(Collection entries)
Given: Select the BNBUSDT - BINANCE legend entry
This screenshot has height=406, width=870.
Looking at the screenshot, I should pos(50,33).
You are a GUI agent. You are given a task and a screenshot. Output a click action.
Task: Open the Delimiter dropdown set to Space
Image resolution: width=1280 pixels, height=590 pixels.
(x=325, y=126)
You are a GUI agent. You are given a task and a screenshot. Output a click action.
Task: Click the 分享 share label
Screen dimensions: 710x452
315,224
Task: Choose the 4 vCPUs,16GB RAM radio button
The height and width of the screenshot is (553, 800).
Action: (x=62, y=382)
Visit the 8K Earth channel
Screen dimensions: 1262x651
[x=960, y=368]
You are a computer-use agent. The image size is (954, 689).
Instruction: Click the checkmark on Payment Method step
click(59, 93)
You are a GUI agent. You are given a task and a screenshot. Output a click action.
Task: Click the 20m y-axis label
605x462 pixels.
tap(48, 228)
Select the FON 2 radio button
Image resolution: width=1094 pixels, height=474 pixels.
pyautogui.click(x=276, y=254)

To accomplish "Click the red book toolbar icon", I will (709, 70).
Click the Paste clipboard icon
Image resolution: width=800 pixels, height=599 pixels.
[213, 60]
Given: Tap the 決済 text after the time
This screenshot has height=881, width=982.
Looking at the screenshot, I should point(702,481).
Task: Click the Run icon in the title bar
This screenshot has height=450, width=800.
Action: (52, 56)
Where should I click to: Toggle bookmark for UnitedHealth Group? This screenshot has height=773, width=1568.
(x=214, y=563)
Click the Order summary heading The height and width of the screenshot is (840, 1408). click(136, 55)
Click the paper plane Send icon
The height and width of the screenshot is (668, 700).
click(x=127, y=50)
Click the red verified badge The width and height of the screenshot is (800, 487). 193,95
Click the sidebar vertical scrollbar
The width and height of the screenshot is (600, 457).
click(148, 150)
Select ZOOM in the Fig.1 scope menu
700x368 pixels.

Task requirements »
Write out every one of the lines above, copying each word for word.

Exercise result »
Given: Select the BNBUSDT - BINANCE legend entry
This screenshot has height=406, width=870.
Looking at the screenshot, I should pos(50,33).
You are a GUI agent. You are given a task and a screenshot. Output a click action.
Task: Open the Delimiter dropdown set to Space
Image resolution: width=1280 pixels, height=590 pixels.
(x=325, y=126)
You are a GUI agent. You are given a task and a screenshot. Output a click action.
Task: Click the 分享 share label
Screen dimensions: 710x452
315,224
Task: Choose the 4 vCPUs,16GB RAM radio button
The height and width of the screenshot is (553, 800).
Action: (x=62, y=382)
Visit the 8K Earth channel
Screen dimensions: 1262x651
[x=960, y=368]
You are a computer-use agent. The image size is (954, 689).
Instruction: Click the checkmark on Payment Method step
click(59, 93)
You are a GUI agent. You are given a task and a screenshot. Output a click action.
Task: Click the 20m y-axis label
605x462 pixels.
tap(48, 228)
Select the FON 2 radio button
Image resolution: width=1094 pixels, height=474 pixels.
pyautogui.click(x=276, y=254)

To accomplish "Click the red book toolbar icon", I will (709, 70).
Click the Paste clipboard icon
Image resolution: width=800 pixels, height=599 pixels.
[213, 60]
Given: Tap the 決済 text after the time
This screenshot has height=881, width=982.
Looking at the screenshot, I should point(702,481).
Task: Click the Run icon in the title bar
This screenshot has height=450, width=800.
Action: (52, 56)
Where should I click to: Toggle bookmark for UnitedHealth Group? This screenshot has height=773, width=1568.
(x=214, y=563)
Click the Order summary heading The height and width of the screenshot is (840, 1408). click(136, 55)
Click the paper plane Send icon
The height and width of the screenshot is (668, 700).
click(x=127, y=50)
Click the red verified badge The width and height of the screenshot is (800, 487). 193,95
Click the sidebar vertical scrollbar
The width and height of the screenshot is (600, 457).
click(148, 150)
Select ZOOM in the Fig.1 scope menu
700x368 pixels.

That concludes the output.